__Exercise details__: Beginning with the line containing "This screenshot has height=474, width=800." and ending with the last line, repeat the records exactly.

(Stored data)
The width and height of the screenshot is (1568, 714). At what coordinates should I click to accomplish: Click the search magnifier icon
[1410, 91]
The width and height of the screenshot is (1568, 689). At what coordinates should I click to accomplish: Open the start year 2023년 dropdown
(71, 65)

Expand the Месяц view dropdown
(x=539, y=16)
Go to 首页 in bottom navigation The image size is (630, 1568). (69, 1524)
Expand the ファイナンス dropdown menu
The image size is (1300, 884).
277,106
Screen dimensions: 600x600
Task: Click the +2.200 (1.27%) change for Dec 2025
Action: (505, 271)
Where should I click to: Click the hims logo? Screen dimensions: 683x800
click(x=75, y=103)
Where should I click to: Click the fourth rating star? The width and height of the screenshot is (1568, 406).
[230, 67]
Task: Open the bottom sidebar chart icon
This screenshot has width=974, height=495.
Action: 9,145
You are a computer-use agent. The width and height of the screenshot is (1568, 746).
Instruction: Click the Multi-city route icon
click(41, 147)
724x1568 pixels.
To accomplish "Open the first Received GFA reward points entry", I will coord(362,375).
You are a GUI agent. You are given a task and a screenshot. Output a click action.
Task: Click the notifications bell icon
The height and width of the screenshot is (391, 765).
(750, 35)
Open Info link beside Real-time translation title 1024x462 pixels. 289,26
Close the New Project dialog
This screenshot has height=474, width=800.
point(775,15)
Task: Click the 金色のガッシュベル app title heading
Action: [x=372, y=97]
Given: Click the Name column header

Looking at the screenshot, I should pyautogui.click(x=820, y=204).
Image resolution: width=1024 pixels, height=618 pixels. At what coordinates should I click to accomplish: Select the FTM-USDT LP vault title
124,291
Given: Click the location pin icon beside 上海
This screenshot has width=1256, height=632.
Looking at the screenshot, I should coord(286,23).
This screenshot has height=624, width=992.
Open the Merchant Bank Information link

__Task output__:
This screenshot has height=474, width=800.
point(775,15)
Task: Click the 金色のガッシュベル app title heading
Action: [x=372, y=97]
Given: Click the Name column header

Looking at the screenshot, I should pyautogui.click(x=820, y=204).
Image resolution: width=1024 pixels, height=618 pixels. At what coordinates should I click to accomplish: Select the FTM-USDT LP vault title
124,291
Given: Click the location pin icon beside 上海
This screenshot has width=1256, height=632.
Looking at the screenshot, I should coord(286,23).
This screenshot has height=624, width=992.
Open the Merchant Bank Information link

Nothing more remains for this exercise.